Six bodies found at Tijuana home

TIJUANA, Mexico Investigators were trying to determine if the bodies belonged to gunmen or kidnaping victims kept at the house, said a spokesman for Baja California state prosecutors who was not authorized to be quoted by name.

Soldiers, state and local police were sent in to help control the three-hour shootout that began when federal agents prepared to raid a house in a Tijuana neighborhood near the U.S. border.

Earlier, Baja California state attorney general Rommel Moreno said in a news release that one assailant was killed and four police wounded in the shootout, that comes amid a surge in violence across the border from San Diego.

Already this week, gunmen shot and killed eight people in Tijuana, including two local police officers, as well as a district commander, his wife and his 12-year-old daughter.

Also Thursday, employees at Tijuana's City Hall and police headquarters were evacuated after receiving death threats over a police radio frequency, said Abraham Sarabia, a spokesman for city police.

Mexico has seen a spike in gang-related killings since the beginning of the year.
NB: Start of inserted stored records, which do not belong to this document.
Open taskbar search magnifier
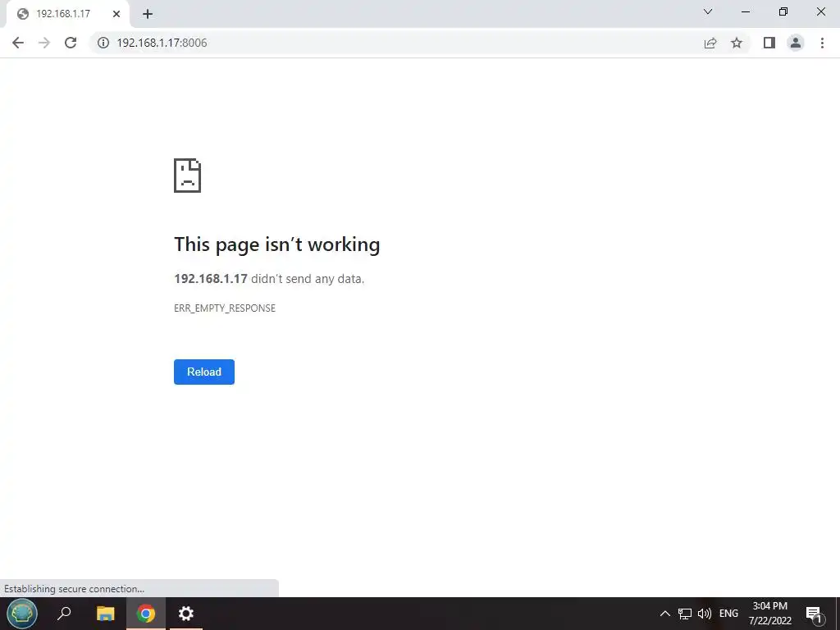Image resolution: width=840 pixels, height=630 pixels. (x=64, y=614)
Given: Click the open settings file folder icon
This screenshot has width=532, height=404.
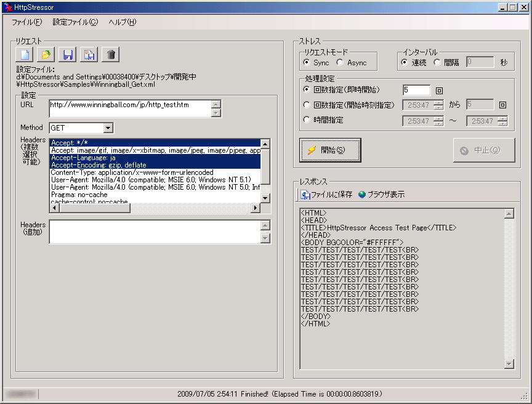Looking at the screenshot, I should 46,55.
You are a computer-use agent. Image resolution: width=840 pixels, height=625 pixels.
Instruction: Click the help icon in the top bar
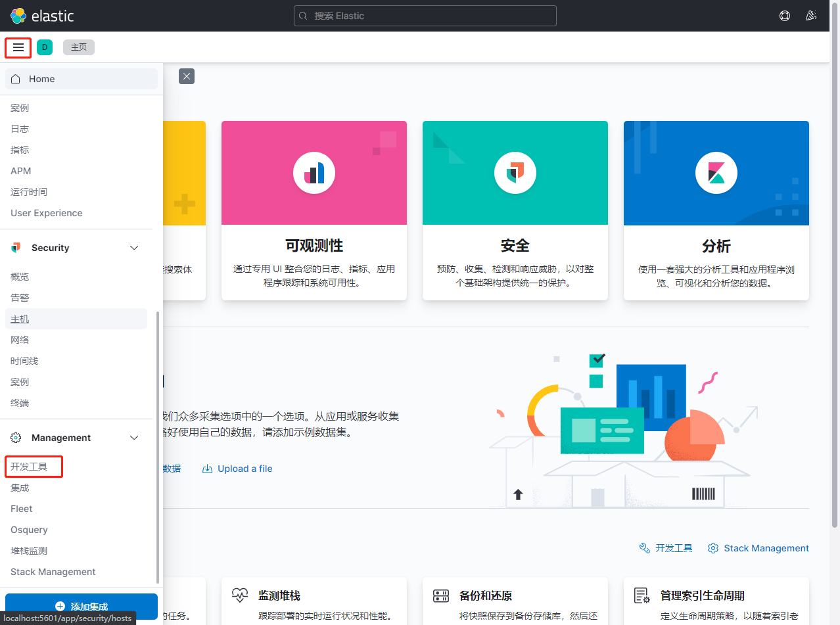pos(784,16)
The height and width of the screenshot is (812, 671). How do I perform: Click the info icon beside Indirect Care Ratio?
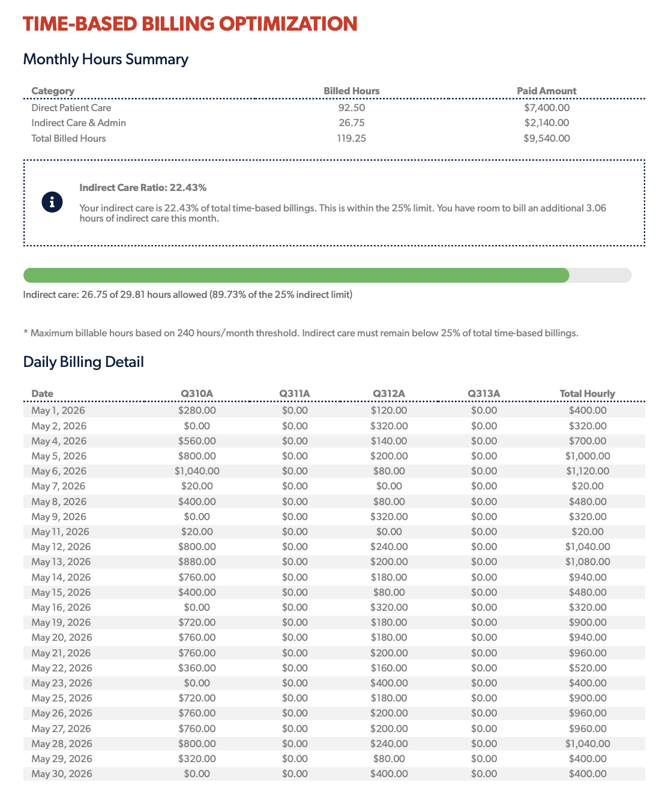[52, 202]
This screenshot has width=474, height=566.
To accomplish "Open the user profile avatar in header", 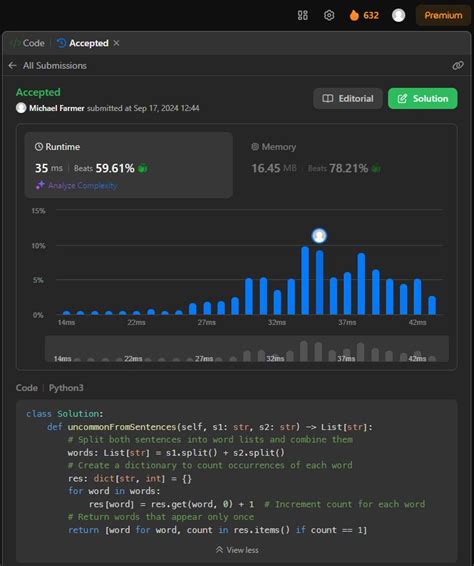I will pos(399,15).
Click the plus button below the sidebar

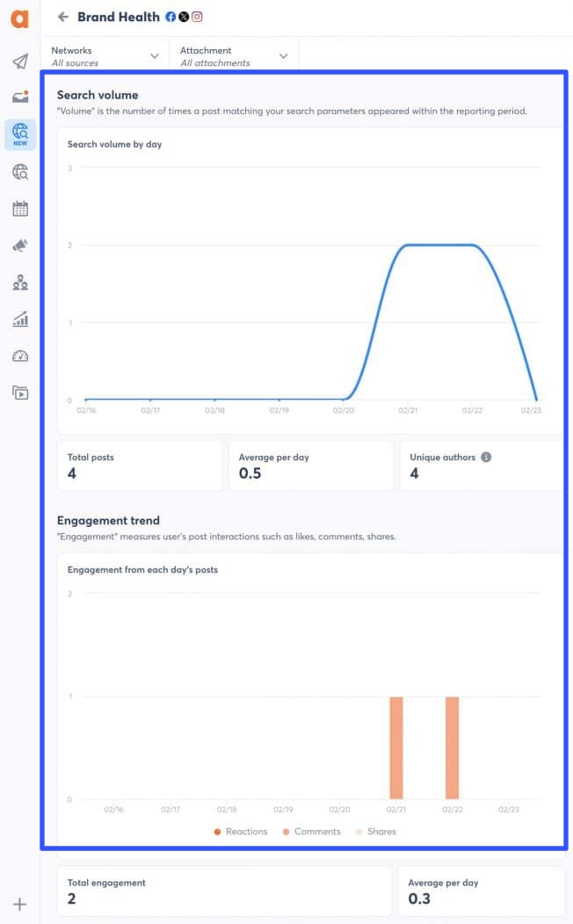(19, 903)
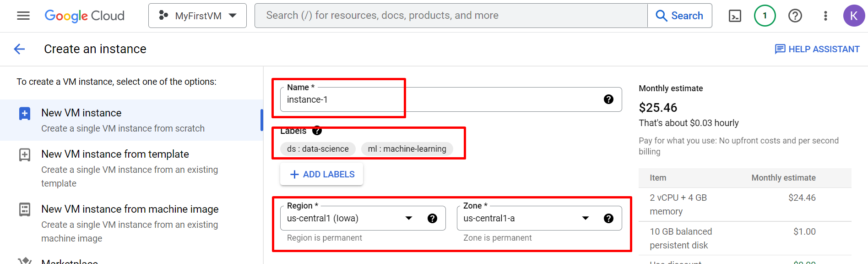The height and width of the screenshot is (264, 868).
Task: Show help tooltip for Zone field
Action: 608,219
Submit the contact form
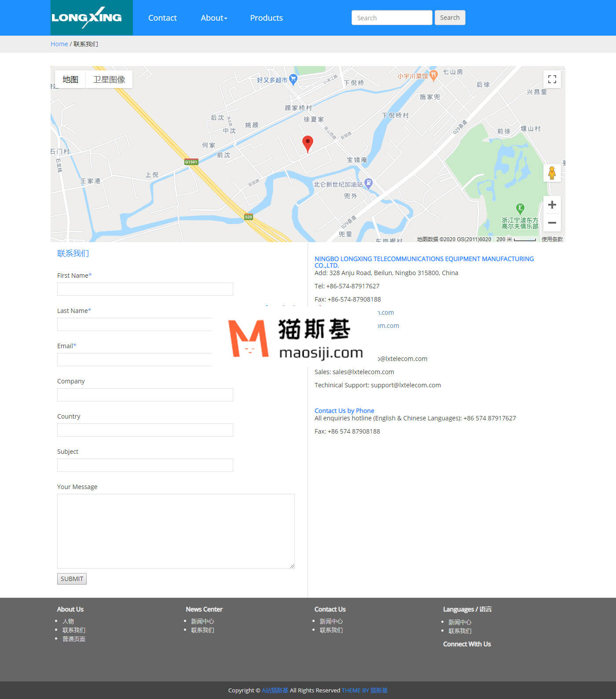Screen dimensions: 616x699 [72, 579]
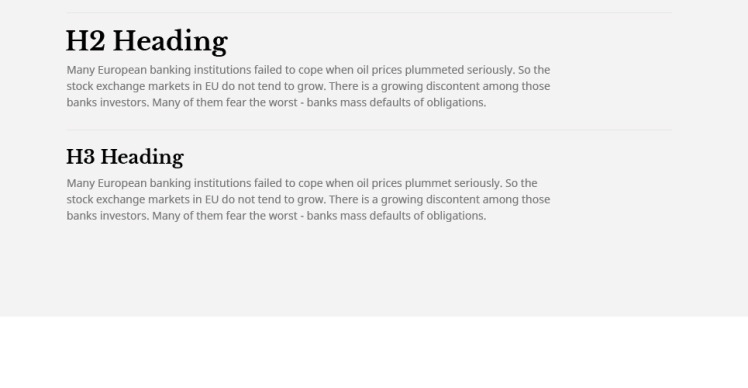The height and width of the screenshot is (388, 748).
Task: Click "Many" opening the H2 paragraph
Action: 81,70
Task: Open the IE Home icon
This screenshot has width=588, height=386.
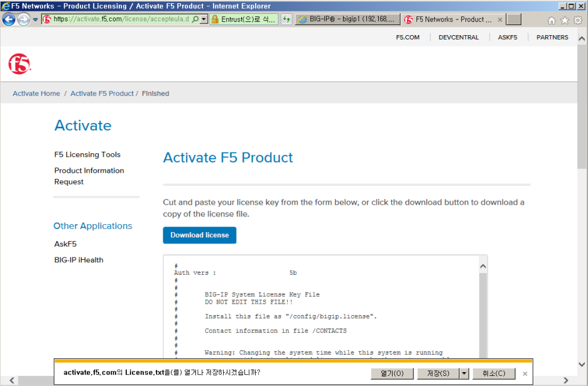Action: 552,20
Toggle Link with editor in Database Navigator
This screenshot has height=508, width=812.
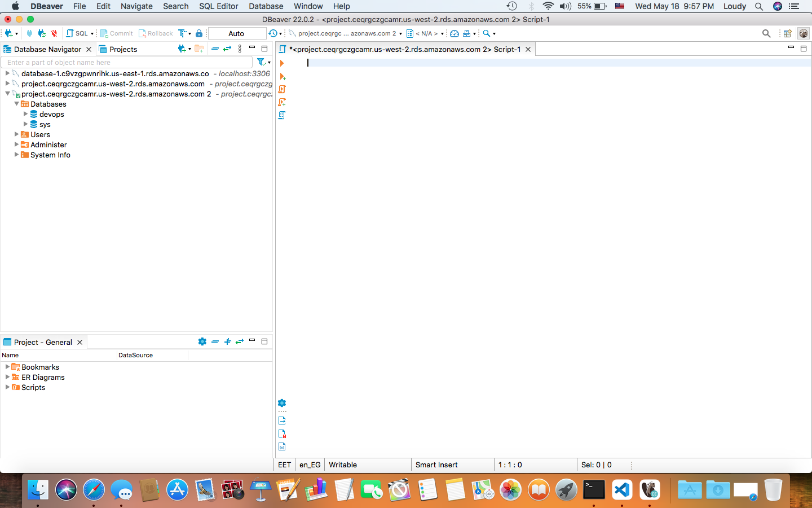(227, 49)
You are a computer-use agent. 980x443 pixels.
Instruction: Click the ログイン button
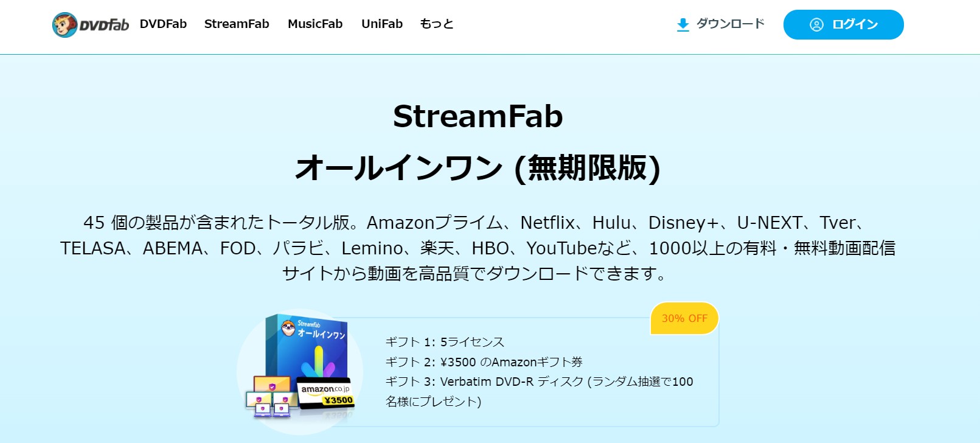click(x=843, y=24)

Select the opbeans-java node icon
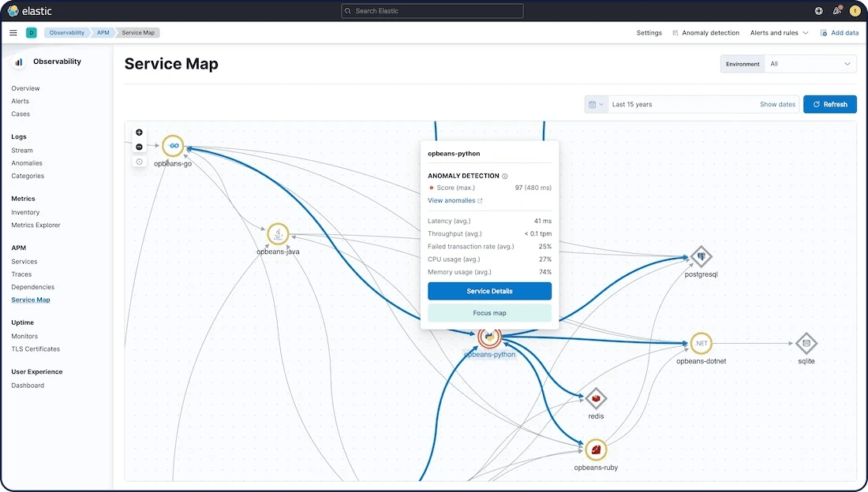tap(278, 233)
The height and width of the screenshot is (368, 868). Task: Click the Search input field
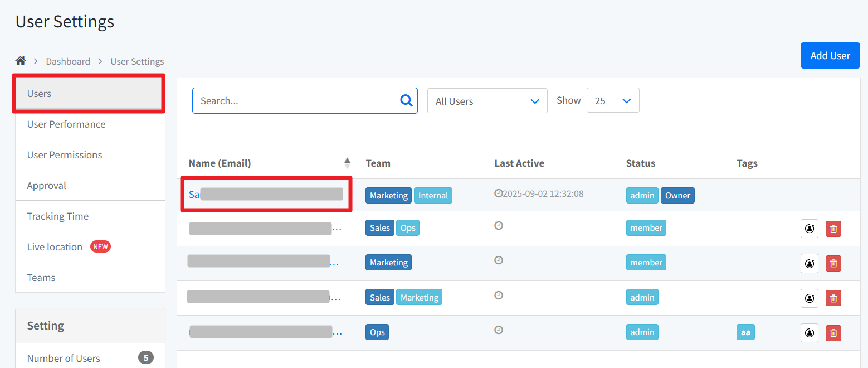pos(295,101)
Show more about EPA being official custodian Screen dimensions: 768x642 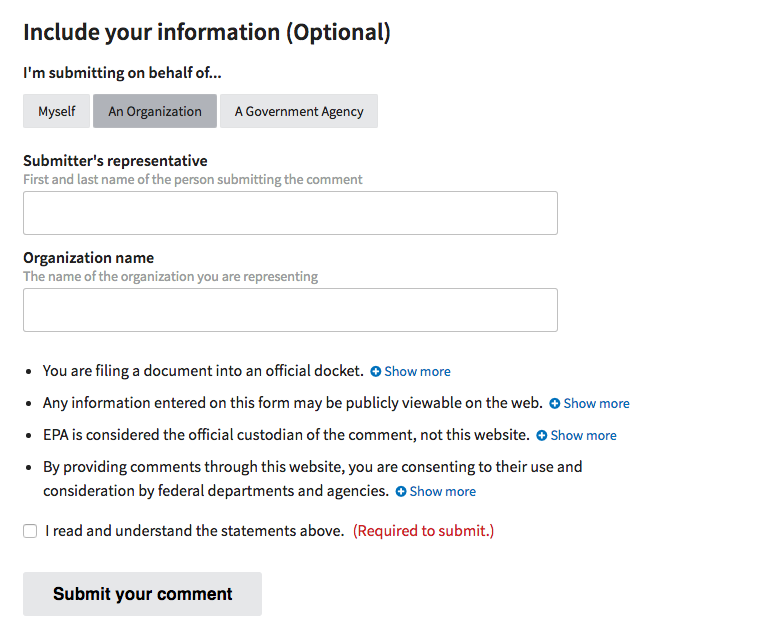click(x=583, y=436)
The Mexican government has described the violence as revenge for President Felipe Calderon's year-old crackdown on organized crime that sent thousands of soldiers and federal police into violence-plagued cities nationwide.

In the central Mexican state of Hidalgo on Wednesday, assailants killed the director of public safety for the town of Tulancingo.

Jose Alvarado was shot more than 20 times, Hidalgo state police director Ahuizotl Figueroa said.